Exercise description: Copy exactly the lines of the records below, and only those lines, beginning with the line that contains "You are a GUI" and ending with the line that contains "Members (1058, 151)".
===== Entries shown =====
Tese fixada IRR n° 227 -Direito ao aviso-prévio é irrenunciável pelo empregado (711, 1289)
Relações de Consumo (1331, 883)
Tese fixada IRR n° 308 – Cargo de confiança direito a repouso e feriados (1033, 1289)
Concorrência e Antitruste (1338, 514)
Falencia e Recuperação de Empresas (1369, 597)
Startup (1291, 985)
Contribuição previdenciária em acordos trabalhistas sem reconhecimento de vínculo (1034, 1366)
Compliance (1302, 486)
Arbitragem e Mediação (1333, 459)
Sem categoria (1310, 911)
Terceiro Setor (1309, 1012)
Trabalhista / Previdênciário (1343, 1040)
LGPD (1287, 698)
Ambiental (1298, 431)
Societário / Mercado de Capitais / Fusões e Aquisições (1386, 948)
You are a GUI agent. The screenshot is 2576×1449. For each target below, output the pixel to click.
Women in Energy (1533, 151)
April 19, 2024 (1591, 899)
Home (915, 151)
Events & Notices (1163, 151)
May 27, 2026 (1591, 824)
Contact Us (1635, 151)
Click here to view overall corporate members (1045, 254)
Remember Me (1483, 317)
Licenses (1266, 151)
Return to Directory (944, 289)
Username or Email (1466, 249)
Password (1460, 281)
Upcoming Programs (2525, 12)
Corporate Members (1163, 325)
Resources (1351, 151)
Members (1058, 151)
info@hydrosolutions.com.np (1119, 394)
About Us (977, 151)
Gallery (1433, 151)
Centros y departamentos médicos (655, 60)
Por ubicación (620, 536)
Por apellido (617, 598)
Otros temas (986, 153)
=====
Answer to the exercise:
You are a GUI agent. The screenshot is 2576×1449. For each target below, output the pixel to click.
Women in Energy (1533, 151)
April 19, 2024 (1591, 899)
Home (915, 151)
Events & Notices (1163, 151)
May 27, 2026 (1591, 824)
Contact Us (1635, 151)
Click here to view overall corporate members (1045, 254)
Remember Me (1483, 317)
Licenses (1266, 151)
Return to Directory (944, 289)
Username or Email (1466, 249)
Password (1460, 281)
Upcoming Programs (2525, 12)
Corporate Members (1163, 325)
Resources (1351, 151)
Members (1058, 151)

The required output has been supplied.